Senate debates
Monday, 25 October 2010
Questions without Notice: Take Note of Answers
Asylum Seekers
3:16 pm
Annette Hurley (SA, Australian Labor Party) Share this | Hansard source
I have no intention of answering Senator McGauran’s questions. I notice he is not becoming any more statesmanlike in his declining months in the Senate. What I would like to say, however, is that I am very pleased that the government is now fulfilling the policy to keep children out of detention. I will be pleased to see positive measures being put in place to see this happen over the coming months. People in this place on both sides of the chamber have said that they do not want to see children in detention. Whether they are behind razor wire on Christmas Island or in tents on Christmas Island does not matter: children should not be treated in that fashion. It has been well agreed that that is the case, yet, when the government puts in place positive measures to ensure that it does not happen, we hear complaints from the other side about consultation and the manner in which it is done and no cooperation whatsoever with this policy move that the government has made.
One of the areas to which families with children will be sent is Inverbrackie, near Woodside, just outside Adelaide. It is a beautiful area with a close-knit community, and people in this area do not want their lifestyle compromised. Fair enough, but the arrival of 400 family groups, mostly women and children, will not overwhelm that country lifestyle in the Adelaide Hills, particularly given that the government has pledged an amount of money to ensure that health and education services are well maintained in that area to cope with the new arrivals. It has been widely reported that some members of the community are unhappy about the arrivals, but I have met many refugees in my time as a member of parliament and most of these asylum seekers who come by boat will be given refugee status. Most of the people coming to Inverbrackie, near Woodside, will be given refugee status. This will be the beginning of their time in Australia. I am convinced that most—not all, because that would be unrealistic, but most—of those people will make a solid contribution to Australian life.

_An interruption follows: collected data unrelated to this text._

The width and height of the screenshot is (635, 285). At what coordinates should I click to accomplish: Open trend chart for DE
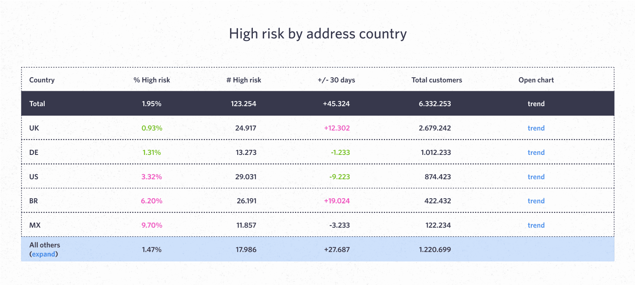click(536, 152)
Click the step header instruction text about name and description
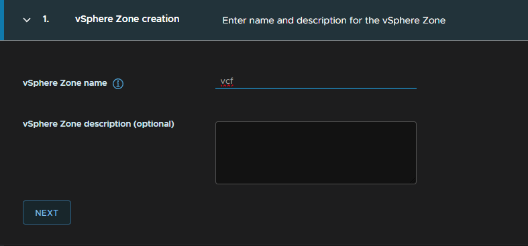The image size is (528, 246). [x=334, y=21]
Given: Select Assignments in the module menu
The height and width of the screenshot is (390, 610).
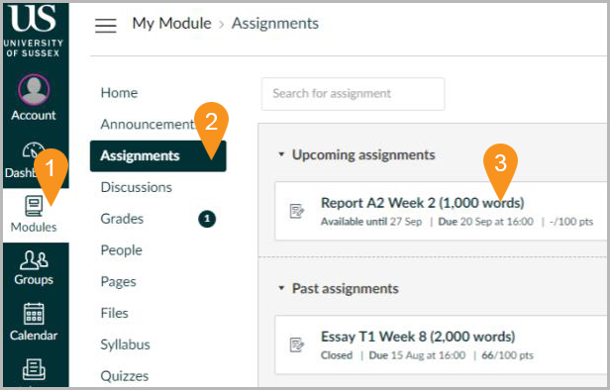Looking at the screenshot, I should click(x=158, y=156).
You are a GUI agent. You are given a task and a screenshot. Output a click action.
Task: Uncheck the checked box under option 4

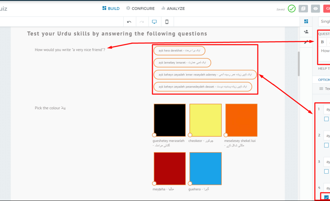tap(326, 198)
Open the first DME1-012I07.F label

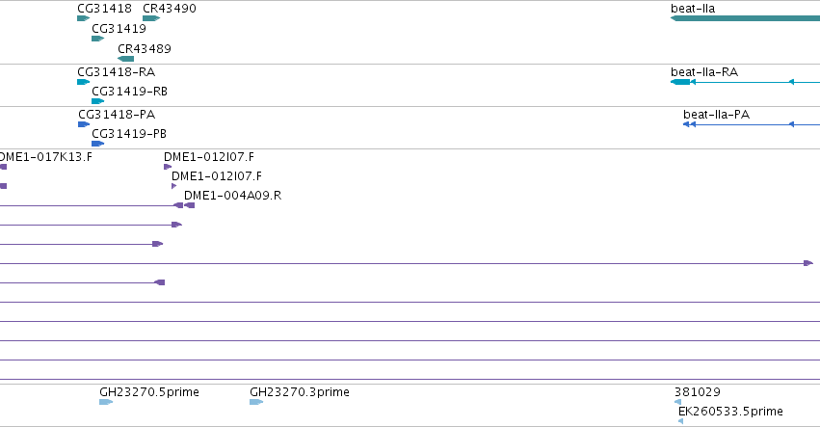209,157
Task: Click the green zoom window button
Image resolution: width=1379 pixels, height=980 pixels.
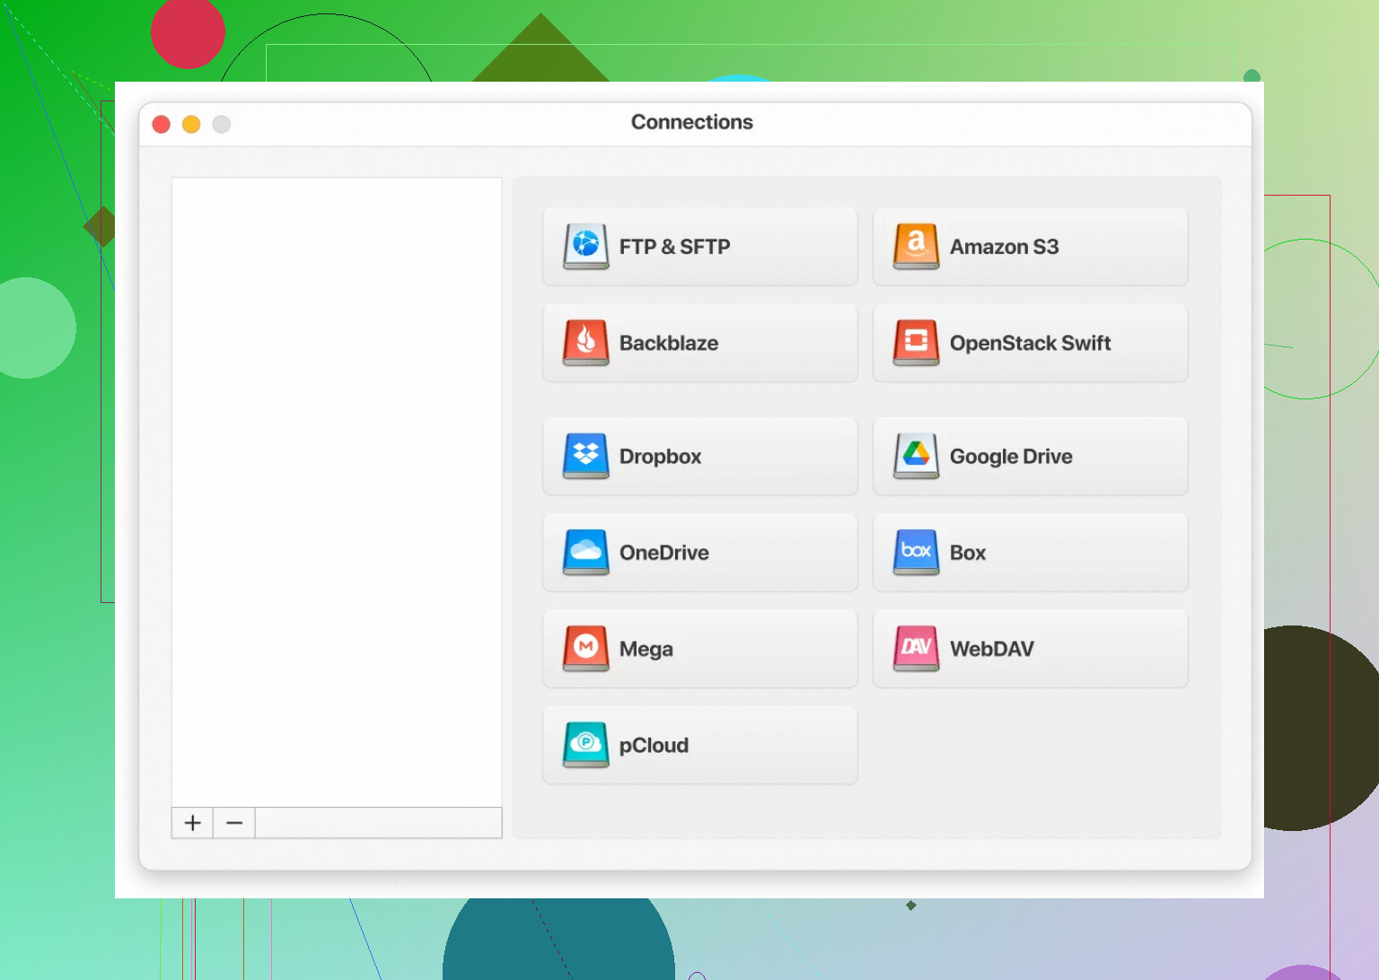Action: pos(221,124)
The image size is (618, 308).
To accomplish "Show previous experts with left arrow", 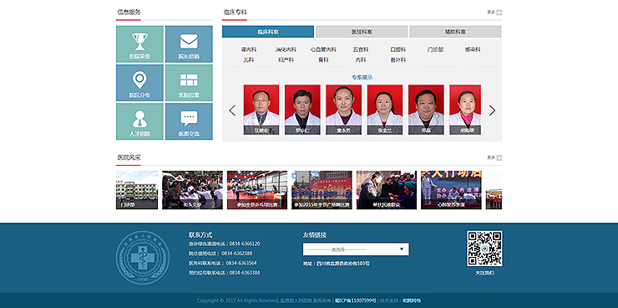I will click(x=232, y=110).
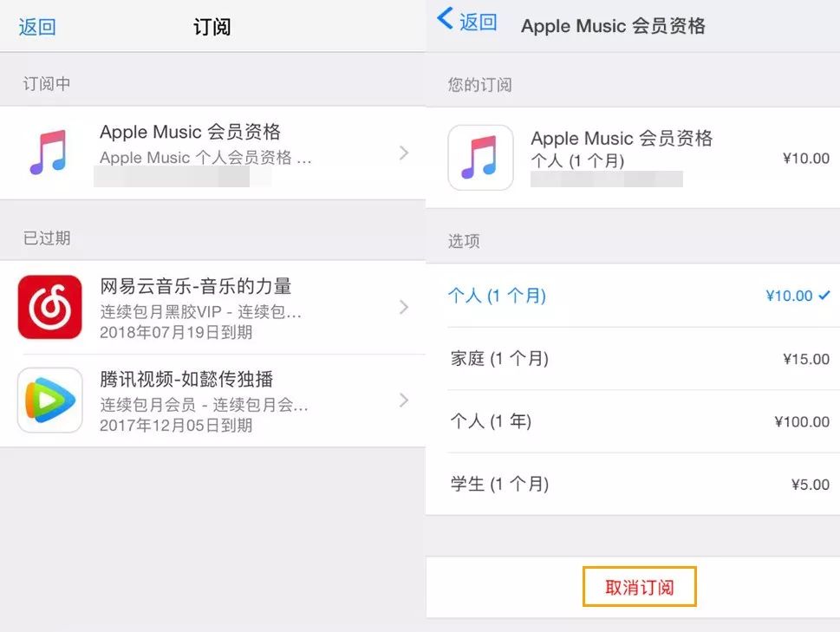This screenshot has width=840, height=632.
Task: Select the 个人 (1 个月) plan option
Action: 633,295
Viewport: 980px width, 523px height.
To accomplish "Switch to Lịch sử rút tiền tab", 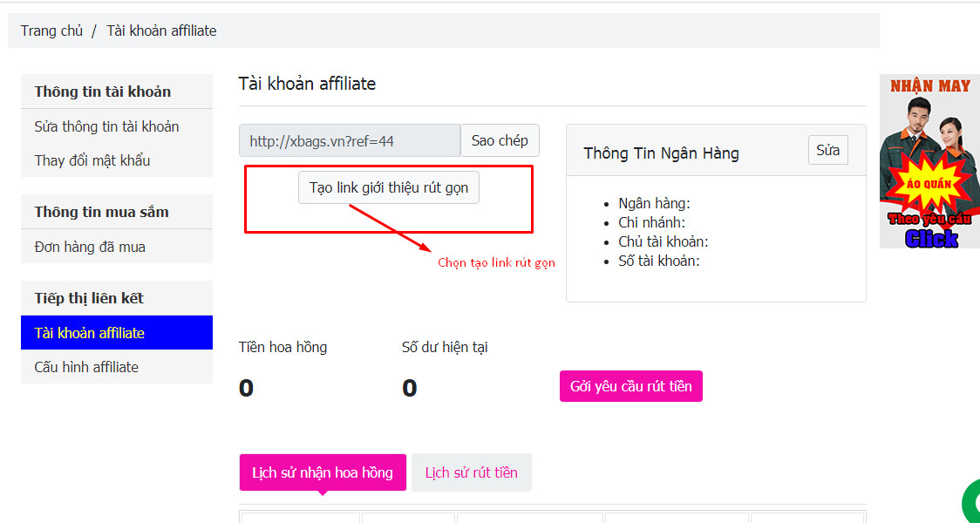I will (x=472, y=472).
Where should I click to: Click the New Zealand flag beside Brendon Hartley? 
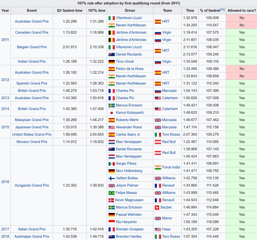111,236
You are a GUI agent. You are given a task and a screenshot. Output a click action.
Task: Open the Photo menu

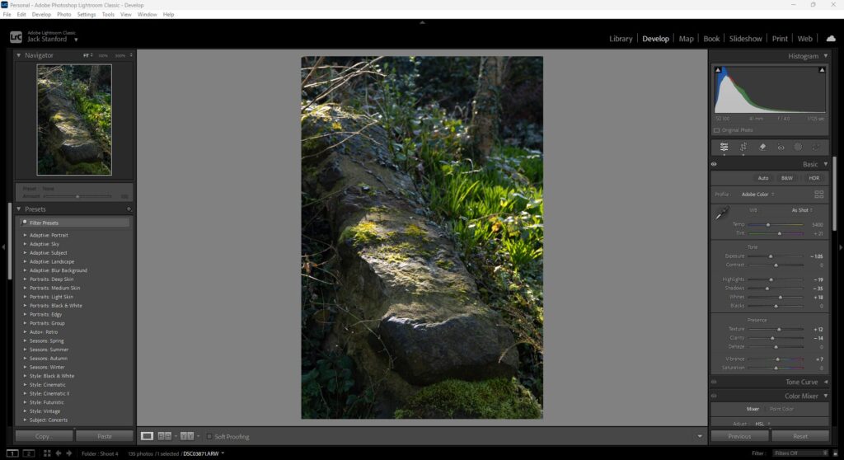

The sooner we get people, particularly children, out of detention and start them on their lives in Australia the better the contribution that they will make. It quite possibly is the case that people from Woodside have not come across refugees very often. They may not understand the kinds of people who have desperately fled conflict in their own countries and come to Australia to seek a better life, predominantly for their children. When in Woodside those children will be going to schools to learn English as well as possible, if they do not already speak it, and making the best they can of their lives, to fulfil the faith that their parents have shown in them and to also say thank you to the Australian community.
Our Lieutenant Governor in South Australia, Hieu Van Le, came on a boat from Vietnam. He is a man who has made his way in society and is well recognised and well liked. He has said over and over again that he is grateful for being taken in by Australia at a time when his family were in desperate need. It will be no different with this group of 400 people in Woodside.
I would have thought that in this case the government might have got a bit more support from around the chamber for that kind of initiative. It is a realistic, sensible, pragmatic policy to move family groups out of detention to enable them to begin their lives in the Australian community. I am very pleased to see it happen and I am sure that, after a while, the people of Woodside will begin to see that it only benefits their community and broader society. It will be a great advantage to South Australia, which has constantly said that it wants to keep up its numbers of immigrants and get people into the jobs that South Australia needs to fill in order to prolong growth and continue its expansion and economic development.